Retail investors, spurred by social media posts and a new Reddit thread titled “Make Beyond Meat Great Again,” piled into the stock, echoing the frenzies that once propelled GameStop and AMC. Ironically, the same debt deal that crushed Beyond Meat’s valuation also enabled the surge: it increased liquidity, giving meme traders a chance to execute a classic short squeeze.

Beyond Meat was one of the most heavily shorted stocks in the U.S. As retail investors bought up shares en masse, short sellers were forced to repurchase them to cover their positions, triggering a price spike.
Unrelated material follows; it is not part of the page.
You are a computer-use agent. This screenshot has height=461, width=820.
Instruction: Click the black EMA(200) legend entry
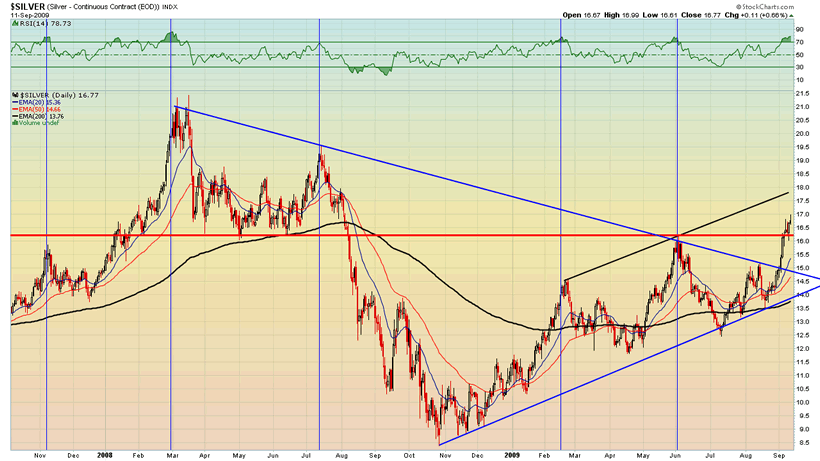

According to data from research firm S3 Partners, short sellers have incurred losses of roughly $50 million since the rally began.
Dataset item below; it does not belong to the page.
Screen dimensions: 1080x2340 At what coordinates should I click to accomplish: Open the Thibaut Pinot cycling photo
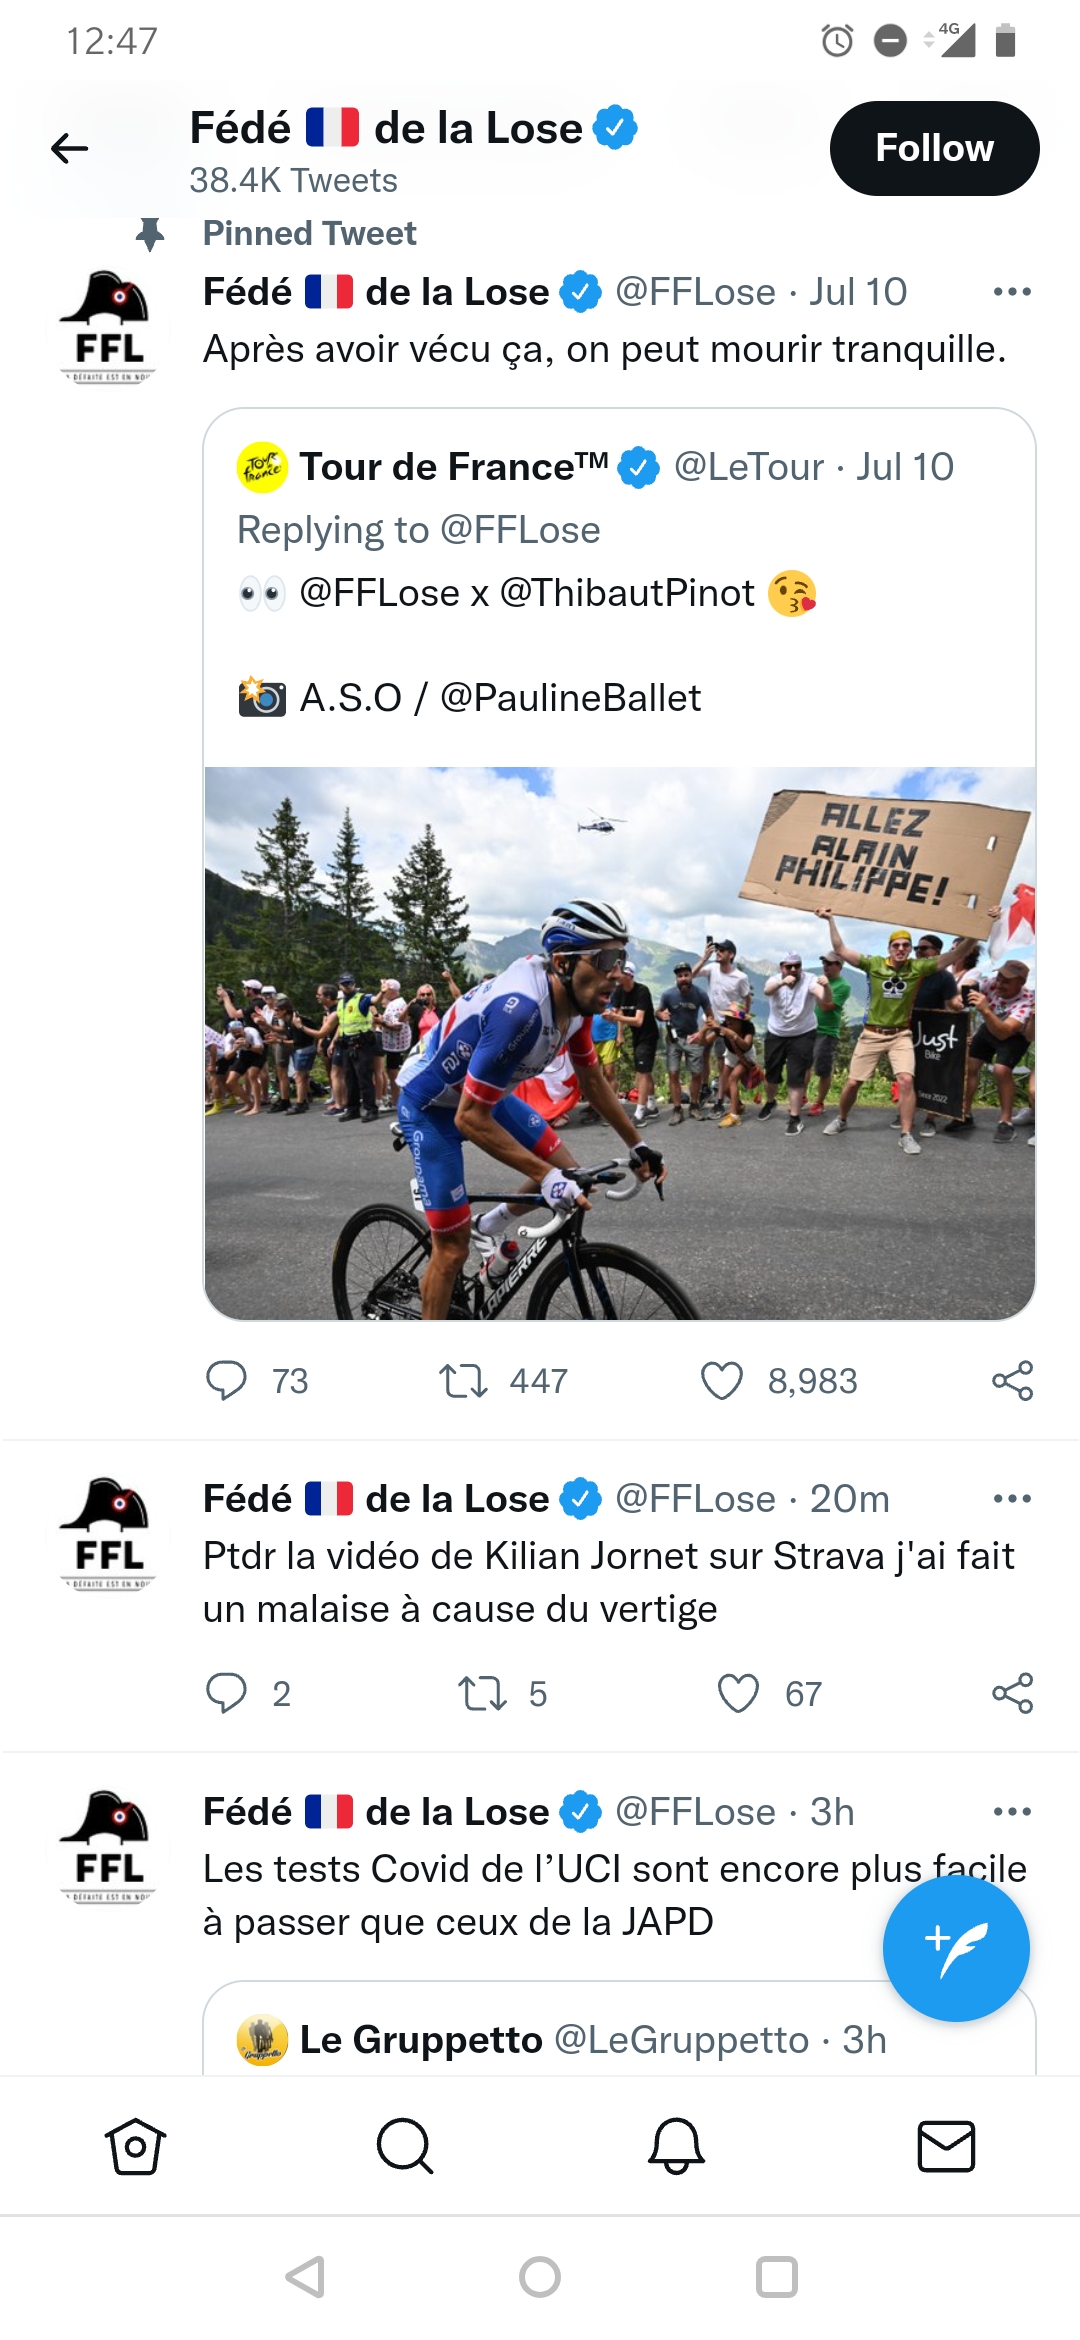pos(619,1043)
Despite its sudden popularity, Beyond Meat’s fundamentals remain bleak. The company continues to lose money, revenues are declining, and the debt conversion was more of a survival tactic than a strategic breakthrough. “There’s no comprehensive explanation of how the company can fundamentally change its position and operate as a profitable business,” Tom Bruni of Stocktwits told MarketWatch.
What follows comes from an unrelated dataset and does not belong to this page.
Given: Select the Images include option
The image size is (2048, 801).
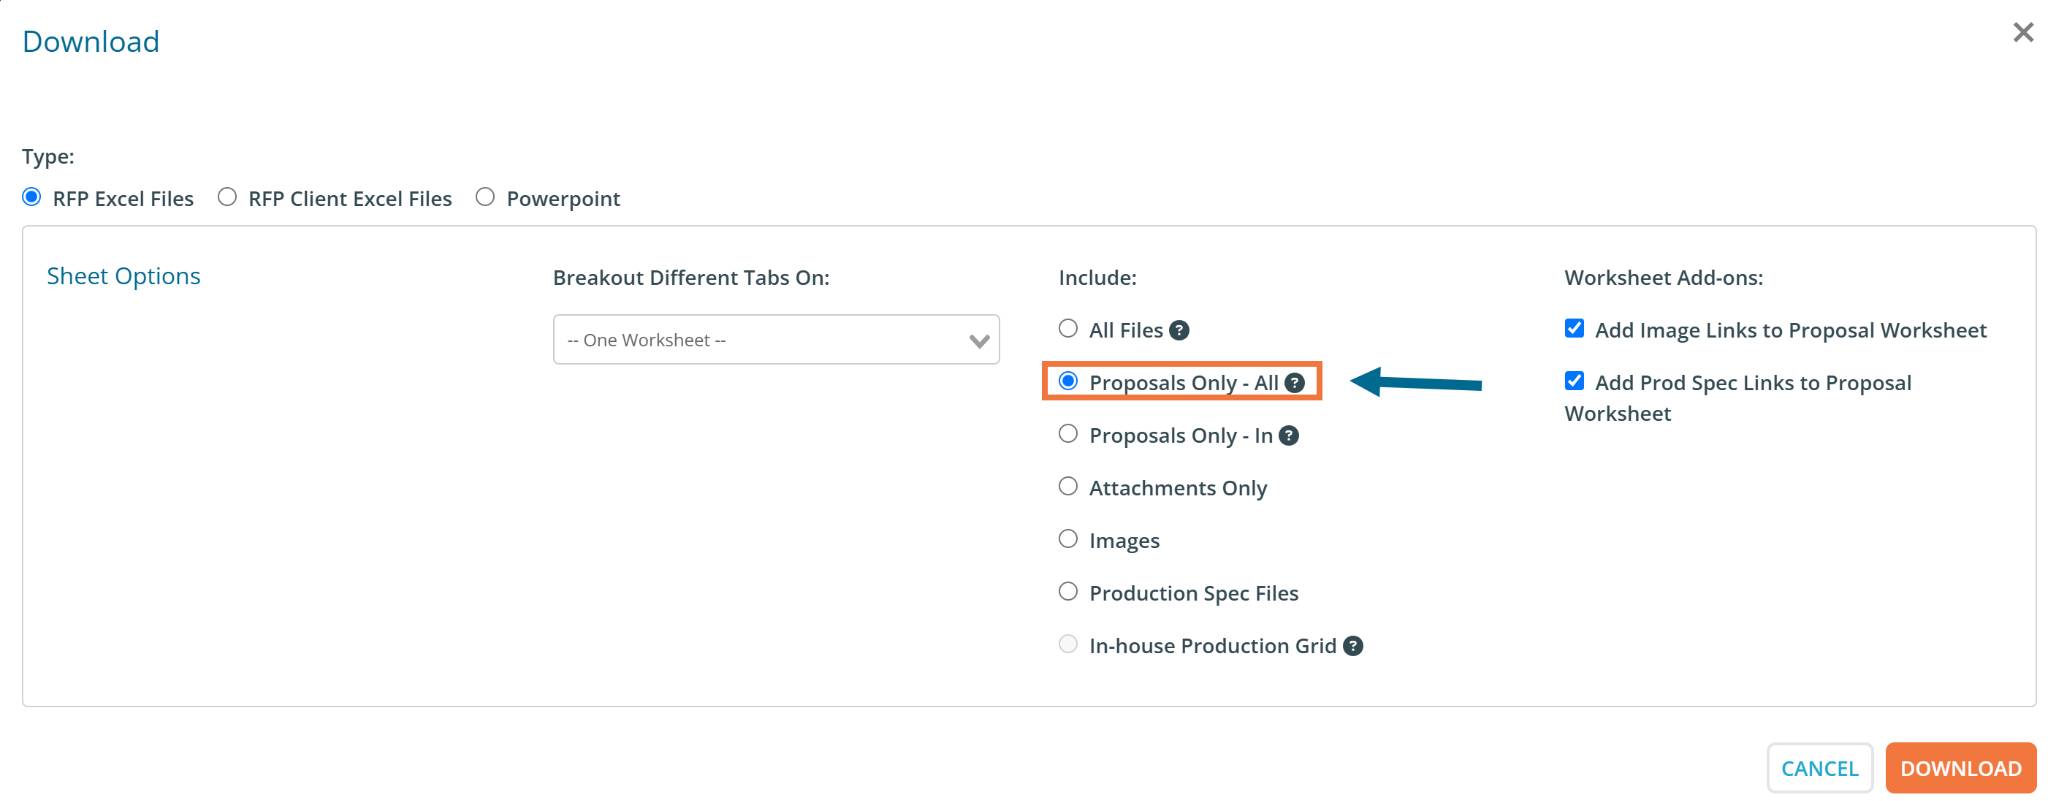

In the second quarter, Beyond Meat reported a 20% year-over-year drop in revenue to $75 million, missing expectations. The broader U.S. plant-based food sector is also struggling: according to the Good Food Institute, revenue in the market has fallen 18% over the past two years to $1.17 billion.

For now, Beyond Meat’s recovery appears powered more by momentum than meatless innovation, another reminder that in today’s market, narrative can be just as powerful as numbers.